What you are asked to do:
In the listing below, find every line with the string "agent" and pull it out.

Records shown:
--- START ---

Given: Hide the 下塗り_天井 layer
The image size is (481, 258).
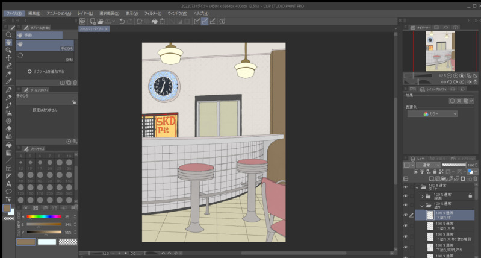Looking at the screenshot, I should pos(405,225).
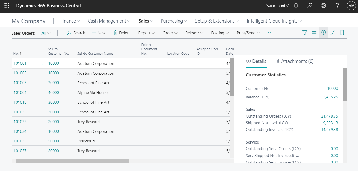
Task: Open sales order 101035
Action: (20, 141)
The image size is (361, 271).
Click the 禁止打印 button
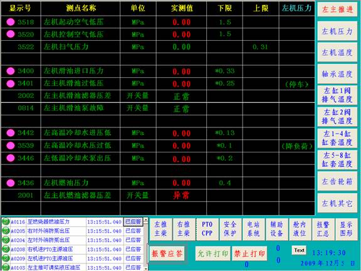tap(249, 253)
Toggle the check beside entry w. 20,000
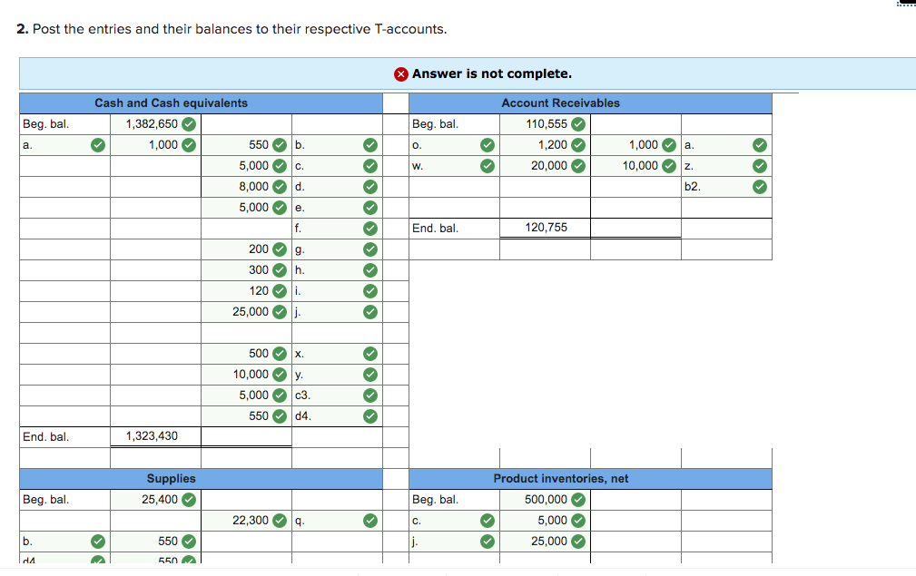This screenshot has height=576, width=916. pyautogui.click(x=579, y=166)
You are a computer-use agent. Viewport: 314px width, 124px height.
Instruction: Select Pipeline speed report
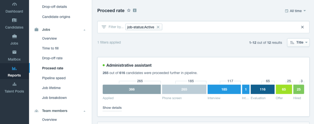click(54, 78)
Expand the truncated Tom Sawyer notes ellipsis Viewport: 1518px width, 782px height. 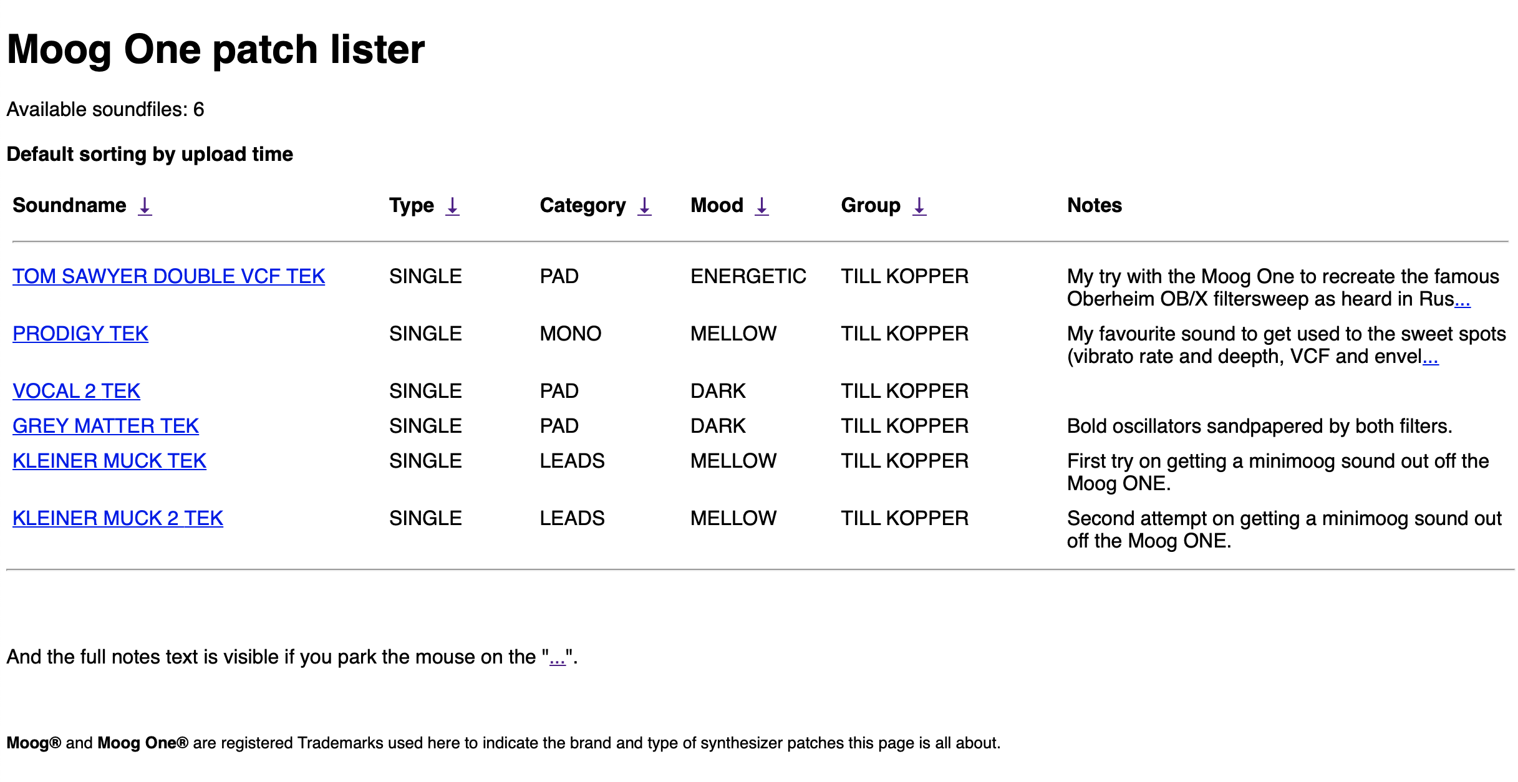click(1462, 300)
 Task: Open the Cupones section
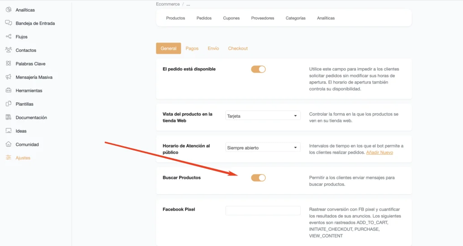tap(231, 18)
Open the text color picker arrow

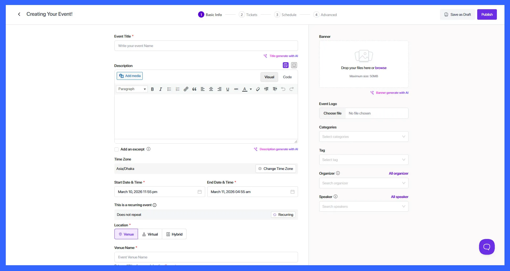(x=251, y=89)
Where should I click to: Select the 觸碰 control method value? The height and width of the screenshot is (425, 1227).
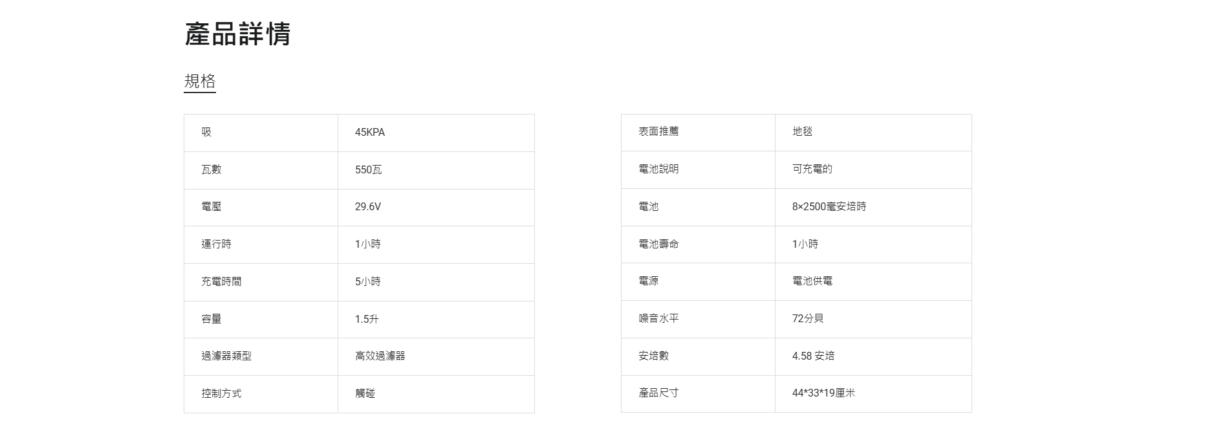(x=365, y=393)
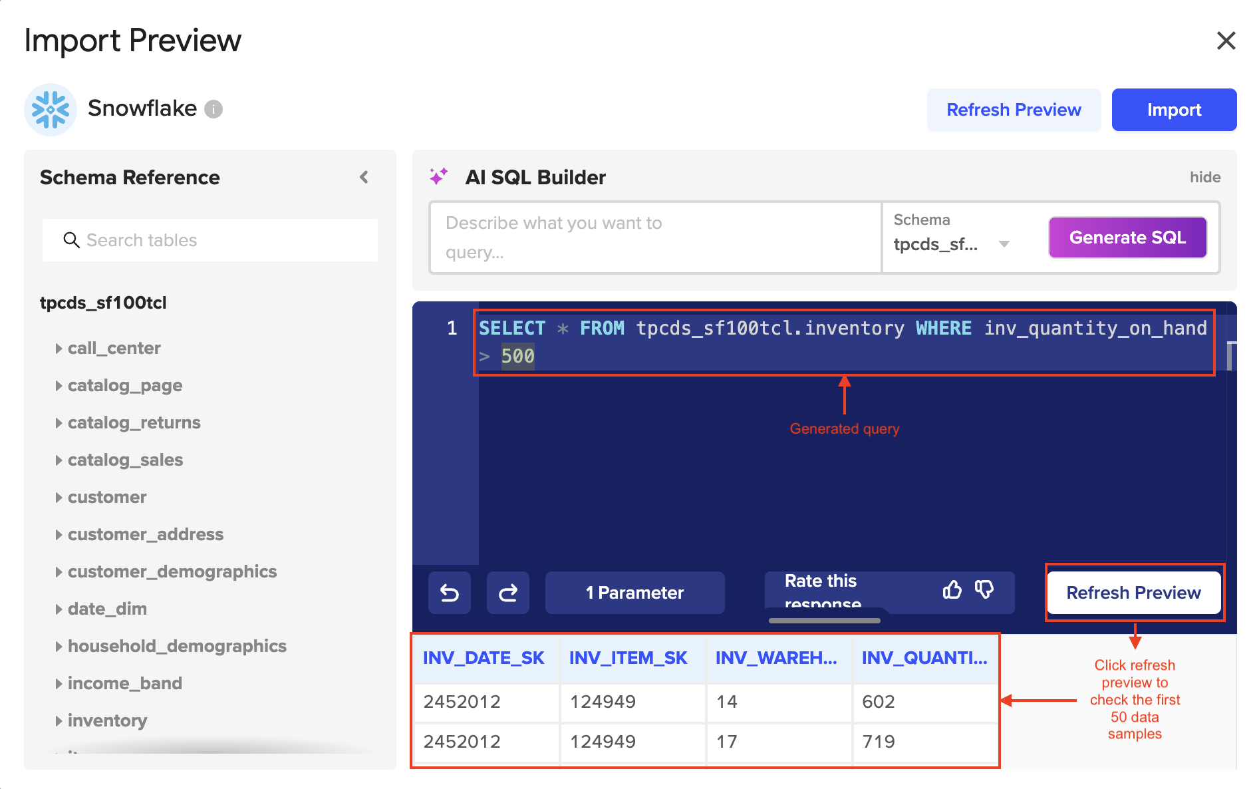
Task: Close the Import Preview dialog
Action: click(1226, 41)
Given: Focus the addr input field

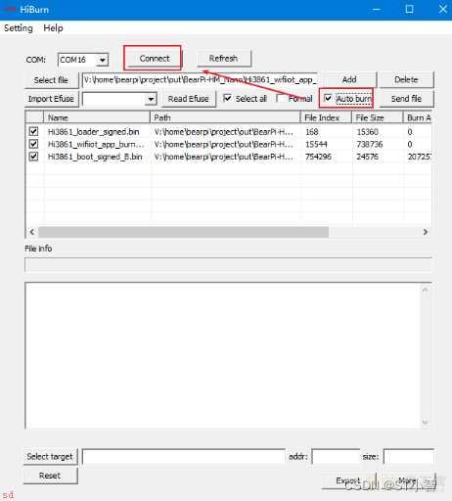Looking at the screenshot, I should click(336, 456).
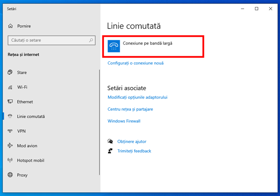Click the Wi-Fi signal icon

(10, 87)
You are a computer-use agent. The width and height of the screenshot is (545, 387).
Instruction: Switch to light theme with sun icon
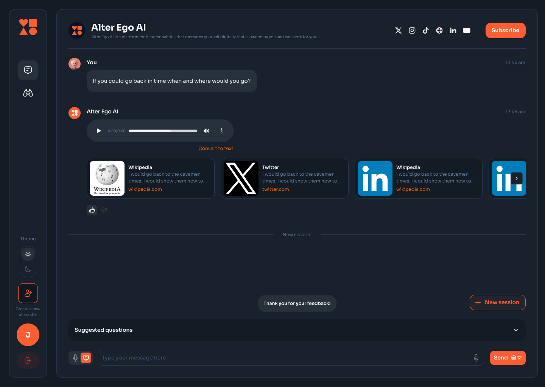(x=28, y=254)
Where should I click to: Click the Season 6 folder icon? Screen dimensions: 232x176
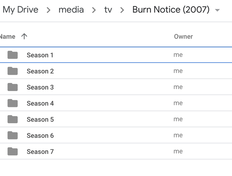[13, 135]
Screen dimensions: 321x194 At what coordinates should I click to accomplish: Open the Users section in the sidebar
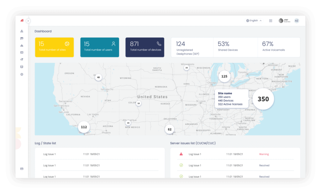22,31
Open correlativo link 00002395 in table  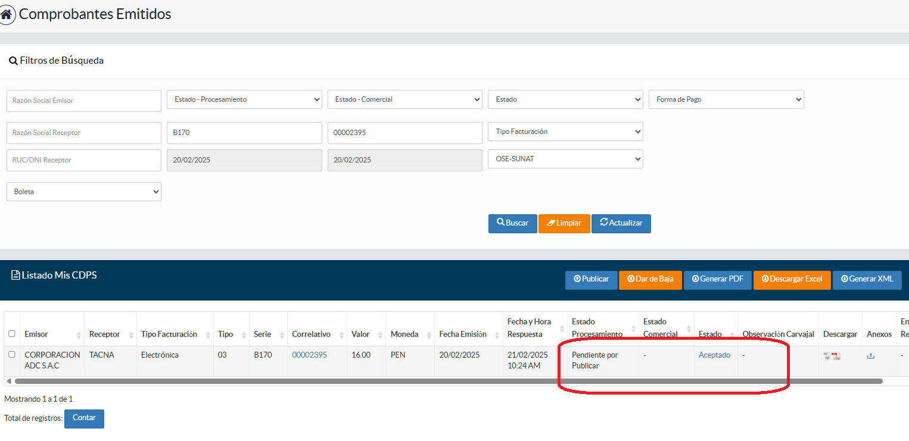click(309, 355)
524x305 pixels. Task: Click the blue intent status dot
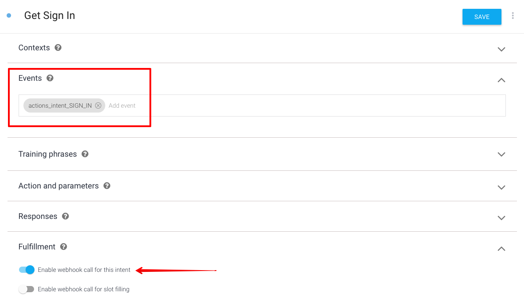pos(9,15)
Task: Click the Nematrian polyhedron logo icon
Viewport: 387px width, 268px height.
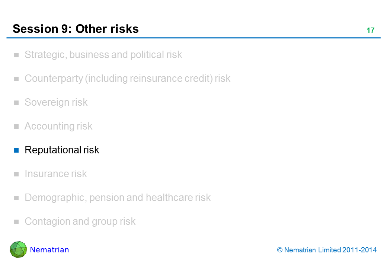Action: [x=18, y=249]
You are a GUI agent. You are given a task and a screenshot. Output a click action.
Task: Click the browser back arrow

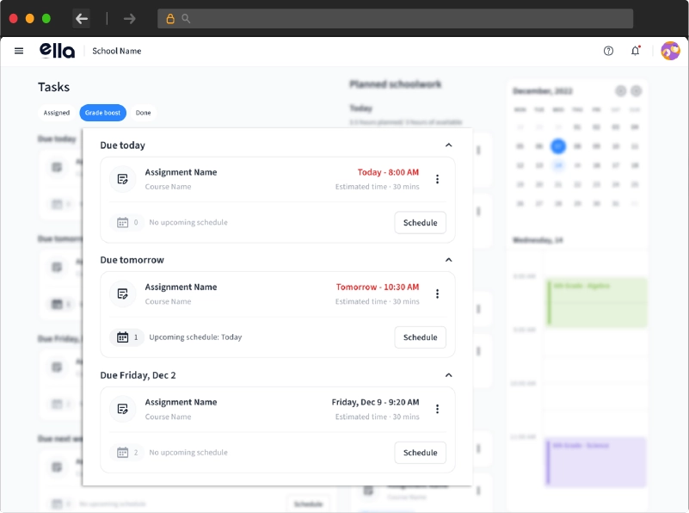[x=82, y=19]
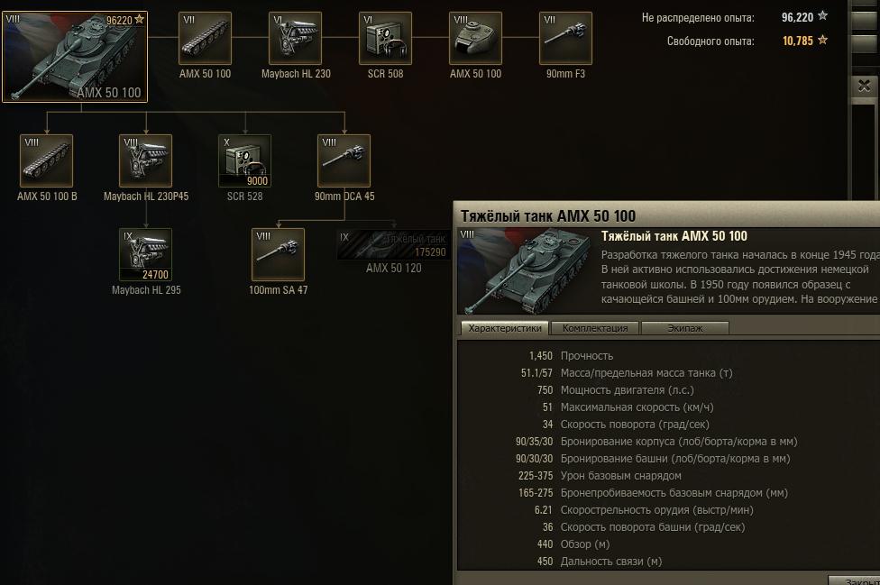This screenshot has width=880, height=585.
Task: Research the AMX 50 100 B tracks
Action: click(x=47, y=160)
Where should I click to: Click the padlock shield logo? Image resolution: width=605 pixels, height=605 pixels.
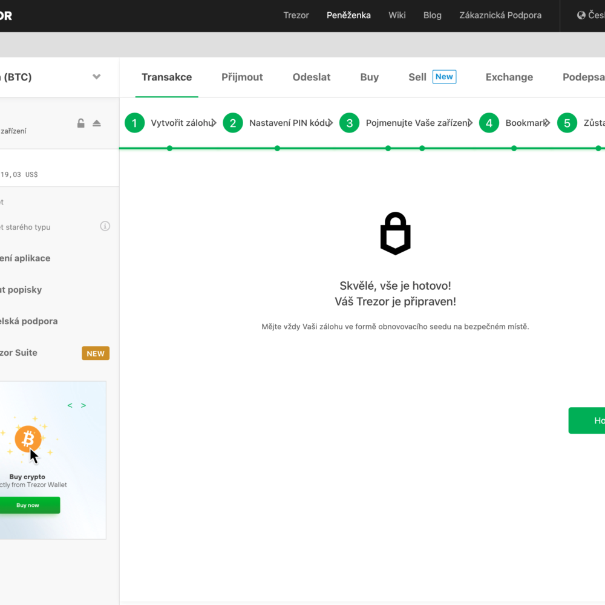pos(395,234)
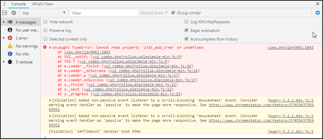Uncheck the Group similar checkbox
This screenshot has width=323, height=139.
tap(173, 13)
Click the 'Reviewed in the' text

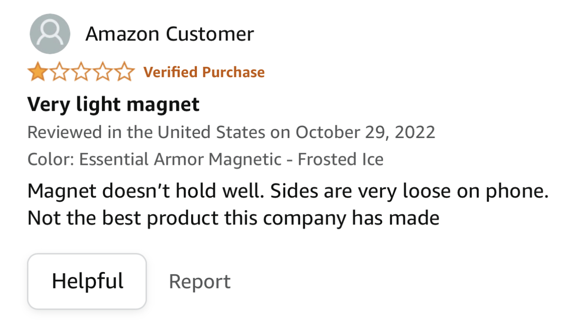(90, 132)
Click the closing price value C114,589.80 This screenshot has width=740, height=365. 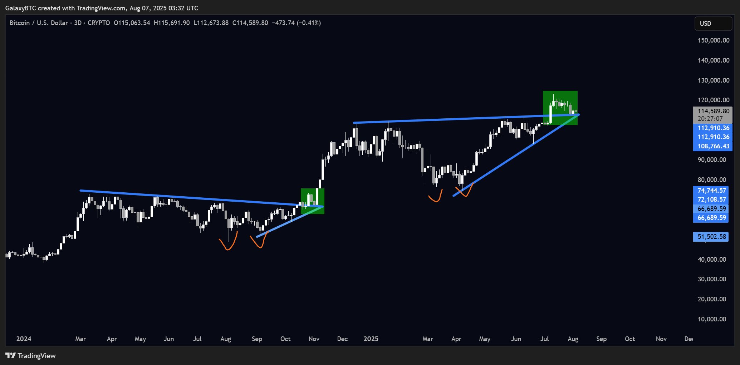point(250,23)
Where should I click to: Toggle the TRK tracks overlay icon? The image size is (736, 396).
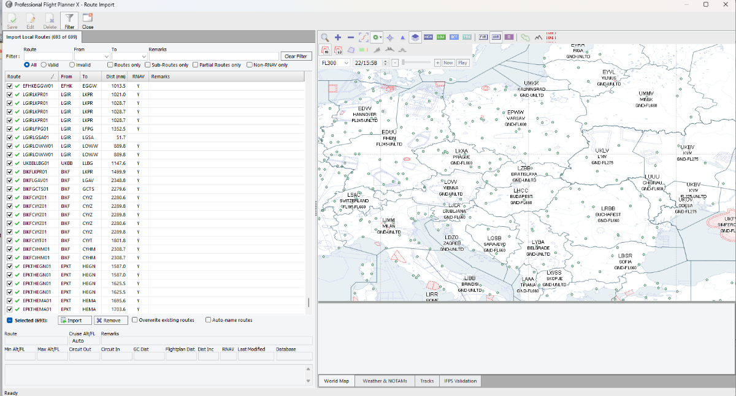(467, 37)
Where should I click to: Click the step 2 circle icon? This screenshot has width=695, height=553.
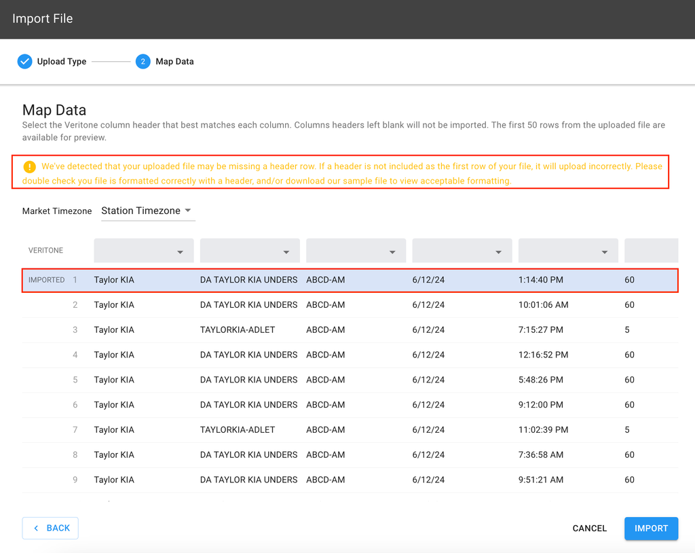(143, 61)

--- END ---

Exercise output:
You are a computer-use agent. Viewport: 314px width, 124px height.
You are a computer-use agent. The width and height of the screenshot is (545, 387).
You are a GUI agent. You are given a task and a screenshot. Output a click action.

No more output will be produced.